The TV Industry's Blind Spots
by L. Brent Bozell III
The major entertainment television networks are all in free falls. Audiences are leaving by the tens of millions and at this rate we'll see one or more web crash and burn. What will save ABC, CBS, and NBC from financial ruin? Try common sense.
The story actually begins in early 1995, when CBS's "Touched By an Angel," then in its first season, was on the verge of cancellation. Concerned viewers rallied behind it, and now "Angel" is a monster hit that has triggered other pro-family, pro-religion efforts - one of which is "7th Heaven," now the most popular show on the WB network.
The producer of "7th Heaven," Aaron Spelling, says the show means more to him than any of his dozens of previous series. TV Guide recently named it "The Best Show You're Not Watching," given the limited exposure the still-relatively-new WB enjoys. But so popular is "7th Heaven" that its February 8 episode earned the highest rating in the four-year history of that network.
Contrast the ascending "7th Heaven" with Fox's descending "Melrose Place," also produced by Spelling, which shuts down this spring after seven sex-soaked seasons. A statement from Fox declared that "Melrose" "will go down in television history as a pop culture icon for the '90s," which is another way of saying it's one of the raunchiest shows in broadcast network history. In the end, though, backstabbing and bedhopping couldn't compete with home and hearth. The New York Times' Bill Carter noted that of all the shows airing opposite "Melrose" at 8 p.m. Mondays, none hurt it more in terms of ratings than -- you guessed it -- "7th Heaven." So for Spelling, maybe it's a wash; for the family audience, it's a terrific victory.

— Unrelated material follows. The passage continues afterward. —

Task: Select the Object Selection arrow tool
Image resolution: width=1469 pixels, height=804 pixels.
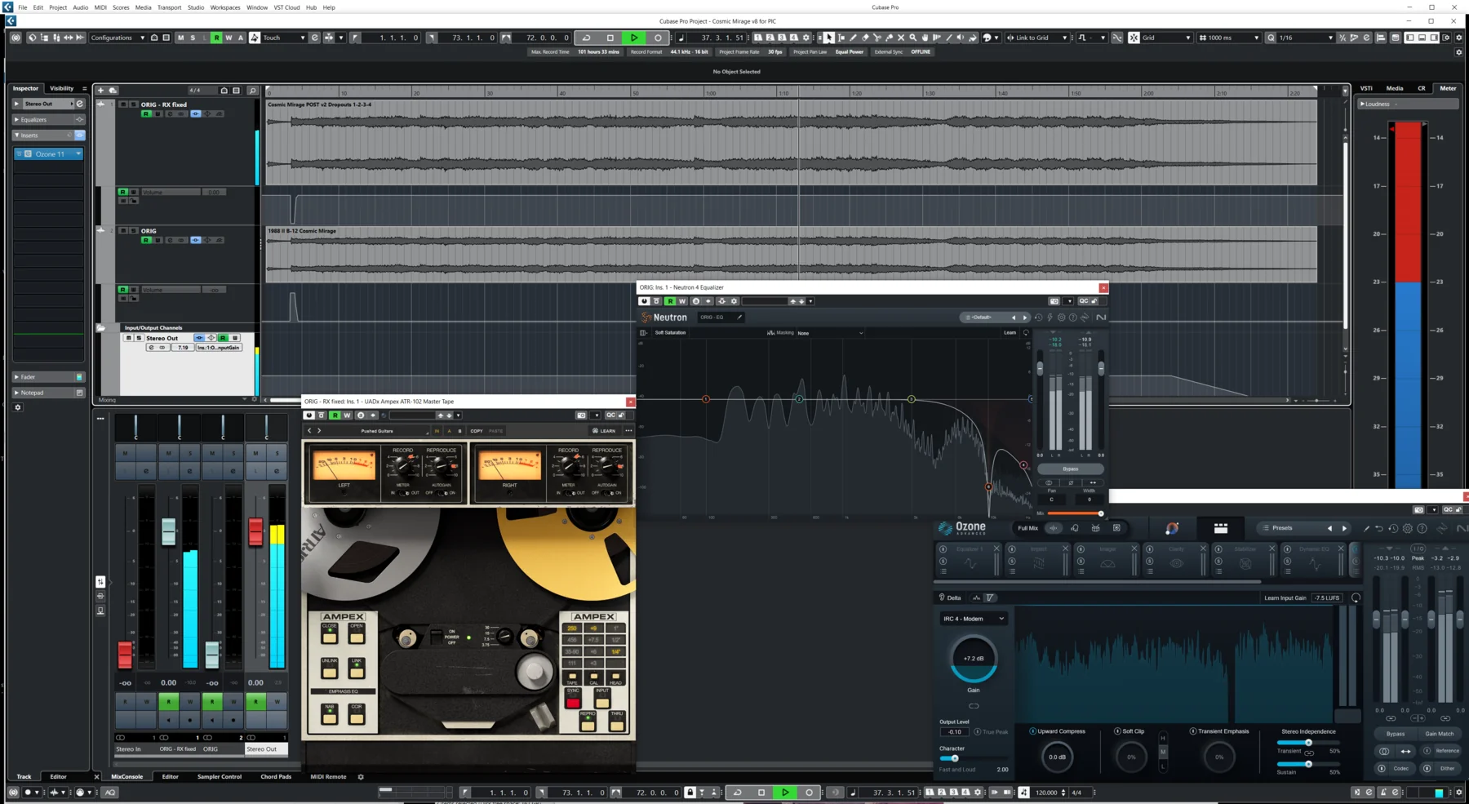Action: (x=828, y=38)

"7th Heaven" will be back in the fall, and "Melrose Place" will not. Between those extremes is CBS's "Promised Land," whose fate is much less certain. This excellent family drama did well in the 8 p.m. Thursday time slot until it was pulled two months ago in favor of the new police series "Turks." The good news is that "Promised Land" returns March 25; the bad news is that many question CBS's desire to see this show survive.
Why won't the networks support successful family programs like "Promised Land" and "Dr. Quinn, Medicine Woman"? There are three reasons. One is Hollywood's palpable unease with family programming. This industry is far more comfortable with the sleaze of "Melrose Place," the raunch of "The Drew Carey Show," and the violence of "Millennium." Present it with a "Christy" or a "Touched By an Angel" and you're in a real way threatening their culture.
Second, those who could write and produce family programming are badly underrepresented in an overwhelmingly secular, socially liberal industry. Martha Williamson, a born-again Christian, masterminded "Touched By an Angel" and "Promised Land," but others with the same talent and the same beliefs have not had the same opportunity. This is where the new Pax TV, with its all-family-friendly lineup, will attract a new generation of
The third and most important factor is, to put it mildly, bizarre: The sponsors won't pay for quality programming. Over the past thirty years a veritable mythology has become truth in this industry: The only real consumers in America are aged 18 to 49. If you are 50 or older, you are no longer a viable consumer, and what you care to watch on television is of no concern to advertisers.
"Dr. Quinn" is a case study. When CBS pulled it a little over a year ago in favor of "The Magnificent Seven," it was top-rated in its time slot. In the 1997-'98 Nielsens, it finished tied for 51st out of 156 shows - not dazzling, but respectable. Yet toward the end of its run, advertisers could buy a 30-second spot on the program for about $40,000, the lowest figure of any prime time series. Why? Because "Dr. Quinn" viewers were too old and too rural. "Melrose Place" finished 80th, well behind "Dr. Quinn," yet as this season began a 30-second spot on "Melrose," with its younger, more urban/suburban audience, was going for about $165,000.
The conventional thinking is that the 50-plus audience doesn't buy cars, doesn't shop for food, doesn't need clothing, doesn't require soap. It's this segment of the public that should be most upset with the television industry - and with the sponsors in particular - that is telling it to drop dead.